I have witnessed much bickering and criticism, even within the smaller racial demographics. Just look at how a black person's skin tone puts them in a different category among African Americans, as in "high yellow," a derogatory word meaning "light skin." In Japan, "kusekke" is a word used to describe people who have kinky or frizzy hair. In Mexico, "güeros" or "blancos" are words used for light skinned Mexicans of European decent.

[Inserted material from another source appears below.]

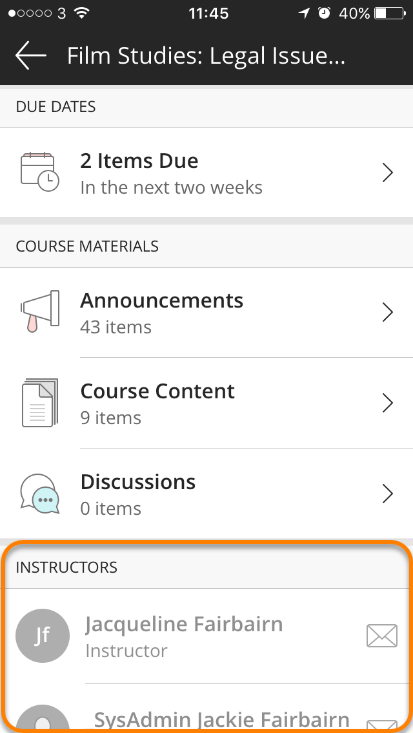Email Jacqueline Fairbairn via envelope icon
Viewport: 413px width, 733px height.
coord(382,636)
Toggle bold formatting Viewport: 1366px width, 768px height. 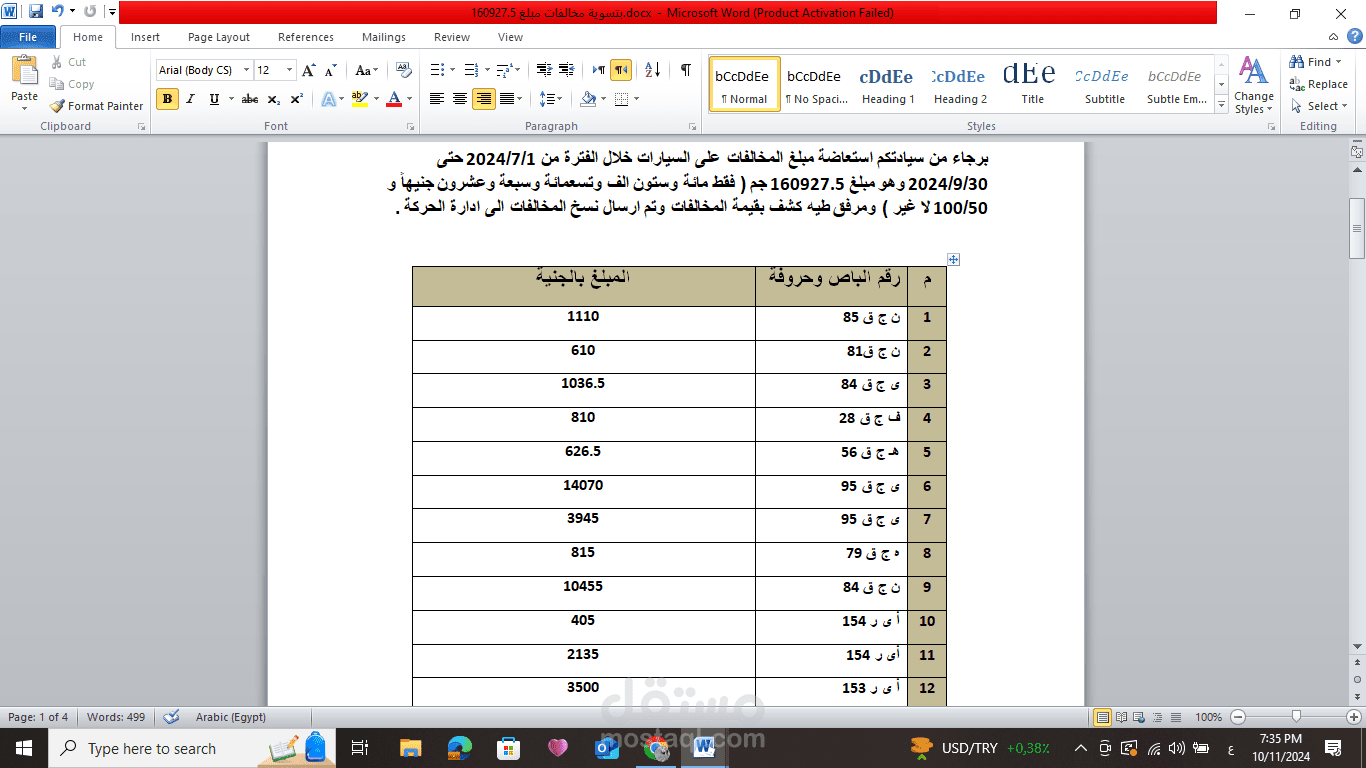166,99
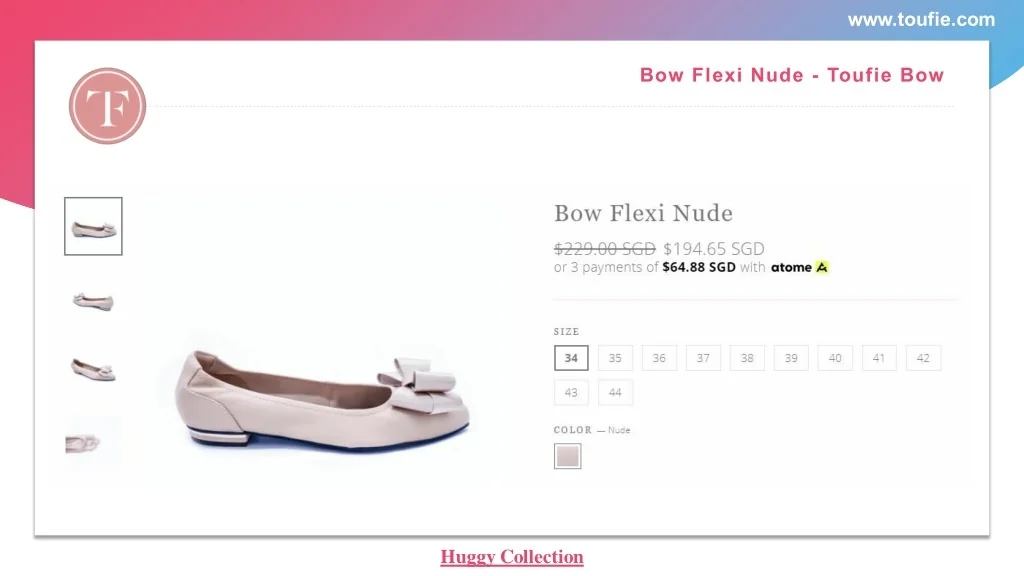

Even in the Indian nations, I have seen how Indians living on the reservation look at Indians living an urban life, as outsiders. If you are raised in a white society you are called an "apple" -- red on the outside but white inside. A few even think being a real Indian is based on the percentage of Indian "blood" in your ancestral line, as if somehow your blood quantum makes you more or less Indian. And what is being a real Indian anyway ? My Elders say it's a way of life; it's the Red Road you walk that defines you, not the way you look or the blood that runs through you. This last issue has become a sensitive one, considering how many mixed Indian people live in the United States, and not necessarily on the reservations.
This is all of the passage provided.